Aerial view of the Atochares settlement in Níjar, Almería.Aerial view of the Atochares settlement in Níjar, Almería. PACO PUENTES

This would be a first step towards regularisation, but communities like Níjar refuse to do so despite government guidance. “The register must reflect the address at which each resident of the community actually resides,” regardless of ownership or circumstances of the dwelling, according to the instructions released in Spring 2020. For this reason, substandard housing “can and should appear as valid addresses”, as reflected in the text. “They won’t let us because they tell us we don’t have an address,” says Abdul, who lives in a semi-ruined farmhouse on the outskirts of Pueblo Blanco. Other compatriots agree with him that their only alternative is the black market. There are owners who allow migrants To in their apartments for 600 to 1,000 euros. More expensive are the employment contracts, which are also fundamental to regulate your administrative situation. There are farmers who offer it for 5,000 and 8,000 euros. Employers say they need these workers but cannot hire “the undocumented”.

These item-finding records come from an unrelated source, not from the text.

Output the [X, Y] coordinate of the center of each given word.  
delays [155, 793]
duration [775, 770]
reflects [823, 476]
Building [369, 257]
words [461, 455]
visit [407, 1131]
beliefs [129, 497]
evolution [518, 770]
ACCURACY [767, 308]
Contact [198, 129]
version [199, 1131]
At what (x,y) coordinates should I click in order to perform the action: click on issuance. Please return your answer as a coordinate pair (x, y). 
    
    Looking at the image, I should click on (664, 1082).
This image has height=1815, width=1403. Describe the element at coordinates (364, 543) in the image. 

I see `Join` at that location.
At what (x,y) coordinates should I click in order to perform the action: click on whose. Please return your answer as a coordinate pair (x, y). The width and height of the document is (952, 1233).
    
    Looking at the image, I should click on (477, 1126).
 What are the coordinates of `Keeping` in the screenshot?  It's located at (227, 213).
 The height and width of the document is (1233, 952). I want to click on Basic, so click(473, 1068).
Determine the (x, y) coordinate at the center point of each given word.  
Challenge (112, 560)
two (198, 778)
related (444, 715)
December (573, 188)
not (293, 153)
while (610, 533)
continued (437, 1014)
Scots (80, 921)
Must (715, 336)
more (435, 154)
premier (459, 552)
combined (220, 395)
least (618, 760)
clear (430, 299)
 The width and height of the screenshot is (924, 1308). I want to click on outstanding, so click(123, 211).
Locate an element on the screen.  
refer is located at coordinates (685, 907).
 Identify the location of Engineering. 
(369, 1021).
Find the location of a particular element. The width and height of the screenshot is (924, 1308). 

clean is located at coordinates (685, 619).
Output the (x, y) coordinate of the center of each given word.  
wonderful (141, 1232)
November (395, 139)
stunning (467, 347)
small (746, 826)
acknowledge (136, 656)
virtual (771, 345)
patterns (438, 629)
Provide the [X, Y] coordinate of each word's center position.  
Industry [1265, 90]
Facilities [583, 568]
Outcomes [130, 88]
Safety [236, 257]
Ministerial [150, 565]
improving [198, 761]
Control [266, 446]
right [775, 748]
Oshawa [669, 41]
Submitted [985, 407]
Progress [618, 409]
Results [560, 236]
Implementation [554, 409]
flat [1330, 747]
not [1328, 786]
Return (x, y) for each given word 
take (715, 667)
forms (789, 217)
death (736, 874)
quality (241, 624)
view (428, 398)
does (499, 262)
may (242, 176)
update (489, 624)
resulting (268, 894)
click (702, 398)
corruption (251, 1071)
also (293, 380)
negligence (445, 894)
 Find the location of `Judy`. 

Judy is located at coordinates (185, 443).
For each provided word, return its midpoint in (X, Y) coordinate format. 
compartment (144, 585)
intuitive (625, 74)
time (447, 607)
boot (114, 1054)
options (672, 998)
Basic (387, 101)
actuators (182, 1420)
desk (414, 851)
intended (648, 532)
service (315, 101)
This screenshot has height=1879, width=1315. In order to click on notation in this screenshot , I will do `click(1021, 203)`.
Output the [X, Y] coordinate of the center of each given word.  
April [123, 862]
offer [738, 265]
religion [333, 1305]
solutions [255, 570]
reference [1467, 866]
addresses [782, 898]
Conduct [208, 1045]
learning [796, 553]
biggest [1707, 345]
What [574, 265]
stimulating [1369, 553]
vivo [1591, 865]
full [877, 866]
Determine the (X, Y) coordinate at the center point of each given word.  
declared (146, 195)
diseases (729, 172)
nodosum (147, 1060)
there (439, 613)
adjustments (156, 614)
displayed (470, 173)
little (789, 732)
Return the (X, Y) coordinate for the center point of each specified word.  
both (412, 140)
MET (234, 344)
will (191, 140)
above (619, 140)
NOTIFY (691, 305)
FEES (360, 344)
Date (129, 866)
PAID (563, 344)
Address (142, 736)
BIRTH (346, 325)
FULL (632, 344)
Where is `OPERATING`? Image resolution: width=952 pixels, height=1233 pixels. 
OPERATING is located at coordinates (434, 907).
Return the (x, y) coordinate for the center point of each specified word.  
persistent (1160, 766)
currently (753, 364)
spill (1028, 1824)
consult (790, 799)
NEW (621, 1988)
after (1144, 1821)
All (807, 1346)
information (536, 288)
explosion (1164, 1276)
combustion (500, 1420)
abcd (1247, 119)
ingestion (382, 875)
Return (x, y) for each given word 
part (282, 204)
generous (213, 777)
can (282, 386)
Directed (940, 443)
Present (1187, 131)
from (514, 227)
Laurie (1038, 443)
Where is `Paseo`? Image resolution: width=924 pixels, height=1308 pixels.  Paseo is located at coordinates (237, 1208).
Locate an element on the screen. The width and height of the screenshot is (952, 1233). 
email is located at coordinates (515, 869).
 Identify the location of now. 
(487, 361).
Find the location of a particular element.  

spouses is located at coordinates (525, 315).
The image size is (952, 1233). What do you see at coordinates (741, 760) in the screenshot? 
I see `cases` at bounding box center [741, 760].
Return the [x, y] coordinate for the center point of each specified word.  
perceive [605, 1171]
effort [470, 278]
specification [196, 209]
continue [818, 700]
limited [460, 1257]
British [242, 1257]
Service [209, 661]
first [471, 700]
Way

The dates faithfully reflect the stories of labor exploitation told in the settlements. Employers, associations and administrations agree that these spaces must be abolished, “but as long as there is an alternative”. “Its existence is the result of the mismanagement of a need that has never been answered: housing,” explains Juan Miralles, director of Almería Acoge. Hardly any apartments have been built in the region in the last 20 or 30 years. The Junta de Andalucía and the government have encouraged the construction of just 62 houses – planned for the summer – next to the emergency center, but they are far from any population and without services, and the city council claims that it owns several houses that it wants to provide migrants, although it is not said how many. “The only solution is for everyone to agree to build a large stock of social housing,” concludes activist Ricardo Pérez, 26, one of the many who have tried unsuccessfully to stop the demolition of Walili. It was the home of young Mohammed who, after putting away his cellphone full of photos, says goodbye before heading to his new cabin in Barranquete, a nearby settlement that has no electricity. “That’s the only way,” the boy suspects.